Within the entries below, the lines from the one with "This screenshot has width=1456, height=819." through the one with "Insert the Group By keyword link" are to be set down exactly, both ends kept.

PROVIDED ENTRIES>
-.-.-

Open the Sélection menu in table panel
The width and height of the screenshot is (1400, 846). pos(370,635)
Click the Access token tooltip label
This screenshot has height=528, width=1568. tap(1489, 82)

-.-.-

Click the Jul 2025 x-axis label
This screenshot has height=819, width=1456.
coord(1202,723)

-.-.-

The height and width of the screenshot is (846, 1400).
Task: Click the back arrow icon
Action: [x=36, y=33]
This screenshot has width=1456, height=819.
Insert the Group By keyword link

-.-.-

SOLUTION FOR THIS EXERCISE>
This screenshot has width=1456, height=819.
Insert the Group By keyword link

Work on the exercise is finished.